EXERCISE DESCRIPTION> Exactly repeat the full listing that follows.

(EXERCISE DATA Opens)

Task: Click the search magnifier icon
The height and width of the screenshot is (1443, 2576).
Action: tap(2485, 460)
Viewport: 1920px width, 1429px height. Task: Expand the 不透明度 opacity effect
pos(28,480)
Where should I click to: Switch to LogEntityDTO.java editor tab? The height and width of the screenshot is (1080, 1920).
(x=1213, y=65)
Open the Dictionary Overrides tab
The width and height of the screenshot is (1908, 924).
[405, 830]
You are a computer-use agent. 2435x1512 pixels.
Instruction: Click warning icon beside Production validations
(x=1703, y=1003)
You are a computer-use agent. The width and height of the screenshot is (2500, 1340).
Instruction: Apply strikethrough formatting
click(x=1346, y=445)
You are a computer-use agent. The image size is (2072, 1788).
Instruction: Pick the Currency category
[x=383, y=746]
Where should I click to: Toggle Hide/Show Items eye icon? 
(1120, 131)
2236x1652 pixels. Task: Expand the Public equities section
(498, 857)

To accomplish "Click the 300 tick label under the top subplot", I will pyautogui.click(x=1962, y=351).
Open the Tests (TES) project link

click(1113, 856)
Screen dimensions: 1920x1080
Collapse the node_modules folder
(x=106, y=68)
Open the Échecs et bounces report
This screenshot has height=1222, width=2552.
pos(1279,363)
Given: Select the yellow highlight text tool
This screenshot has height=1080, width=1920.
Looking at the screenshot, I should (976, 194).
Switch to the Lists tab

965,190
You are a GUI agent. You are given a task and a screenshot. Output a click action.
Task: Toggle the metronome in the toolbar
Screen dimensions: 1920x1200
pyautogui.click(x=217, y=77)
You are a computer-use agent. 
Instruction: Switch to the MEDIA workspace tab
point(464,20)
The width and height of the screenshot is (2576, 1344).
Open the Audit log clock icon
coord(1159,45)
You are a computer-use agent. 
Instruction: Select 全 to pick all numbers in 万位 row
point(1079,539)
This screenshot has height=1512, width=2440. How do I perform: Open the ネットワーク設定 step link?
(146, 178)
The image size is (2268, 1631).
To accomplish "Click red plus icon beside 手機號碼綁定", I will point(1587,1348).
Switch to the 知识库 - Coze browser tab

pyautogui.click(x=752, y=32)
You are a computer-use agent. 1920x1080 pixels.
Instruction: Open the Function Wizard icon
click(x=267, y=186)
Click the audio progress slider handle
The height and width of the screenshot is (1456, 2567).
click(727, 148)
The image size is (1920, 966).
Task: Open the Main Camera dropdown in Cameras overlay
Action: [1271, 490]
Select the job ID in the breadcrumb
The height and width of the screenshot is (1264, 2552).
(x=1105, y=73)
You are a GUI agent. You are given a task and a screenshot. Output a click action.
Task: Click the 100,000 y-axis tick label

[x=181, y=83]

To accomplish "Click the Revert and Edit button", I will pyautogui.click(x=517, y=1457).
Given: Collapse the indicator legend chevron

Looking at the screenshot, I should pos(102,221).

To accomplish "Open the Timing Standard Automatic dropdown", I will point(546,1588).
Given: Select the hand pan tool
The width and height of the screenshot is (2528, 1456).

(EXERCISE DATA Closes)

EXERCISE RESPONSE>
Task: Click the search magnifier icon
The height and width of the screenshot is (1443, 2576).
Action: tap(2485, 460)
Viewport: 1920px width, 1429px height. Task: Expand the 不透明度 opacity effect
pos(28,480)
Where should I click to: Switch to LogEntityDTO.java editor tab? The height and width of the screenshot is (1080, 1920).
(x=1213, y=65)
Open the Dictionary Overrides tab
The width and height of the screenshot is (1908, 924).
[405, 830]
You are a computer-use agent. 2435x1512 pixels.
Instruction: Click warning icon beside Production validations
(x=1703, y=1003)
You are a computer-use agent. The width and height of the screenshot is (2500, 1340).
Instruction: Apply strikethrough formatting
click(x=1346, y=445)
You are a computer-use agent. The image size is (2072, 1788).
Instruction: Pick the Currency category
[x=383, y=746]
Where should I click to: Toggle Hide/Show Items eye icon? 
(1120, 131)
2236x1652 pixels. Task: Expand the Public equities section
(498, 857)

To accomplish "Click the 300 tick label under the top subplot", I will pyautogui.click(x=1962, y=351).
Open the Tests (TES) project link

click(1113, 856)
Screen dimensions: 1920x1080
Collapse the node_modules folder
(x=106, y=68)
Open the Échecs et bounces report
This screenshot has height=1222, width=2552.
pos(1279,363)
Given: Select the yellow highlight text tool
This screenshot has height=1080, width=1920.
Looking at the screenshot, I should (976, 194).
Switch to the Lists tab

965,190
You are a GUI agent. You are given a task and a screenshot. Output a click action.
Task: Toggle the metronome in the toolbar
Screen dimensions: 1920x1200
pyautogui.click(x=217, y=77)
You are a computer-use agent. 
Instruction: Switch to the MEDIA workspace tab
point(464,20)
The width and height of the screenshot is (2576, 1344).
Open the Audit log clock icon
coord(1159,45)
You are a computer-use agent. 
Instruction: Select 全 to pick all numbers in 万位 row
point(1079,539)
This screenshot has height=1512, width=2440. How do I perform: Open the ネットワーク設定 step link?
(146, 178)
The image size is (2268, 1631).
To accomplish "Click red plus icon beside 手機號碼綁定", I will point(1587,1348).
Switch to the 知识库 - Coze browser tab

pyautogui.click(x=752, y=32)
You are a computer-use agent. 1920x1080 pixels.
Instruction: Open the Function Wizard icon
click(x=267, y=186)
Click the audio progress slider handle
The height and width of the screenshot is (1456, 2567).
click(727, 148)
The image size is (1920, 966).
Task: Open the Main Camera dropdown in Cameras overlay
Action: [1271, 490]
Select the job ID in the breadcrumb
The height and width of the screenshot is (1264, 2552).
(x=1105, y=73)
You are a GUI agent. You are given a task and a screenshot. Output a click action.
Task: Click the 100,000 y-axis tick label

[x=181, y=83]

To accomplish "Click the Revert and Edit button", I will pyautogui.click(x=517, y=1457).
Given: Collapse the indicator legend chevron

Looking at the screenshot, I should pos(102,221).

To accomplish "Open the Timing Standard Automatic dropdown", I will point(546,1588).
Given: Select the hand pan tool
The width and height of the screenshot is (2528, 1456).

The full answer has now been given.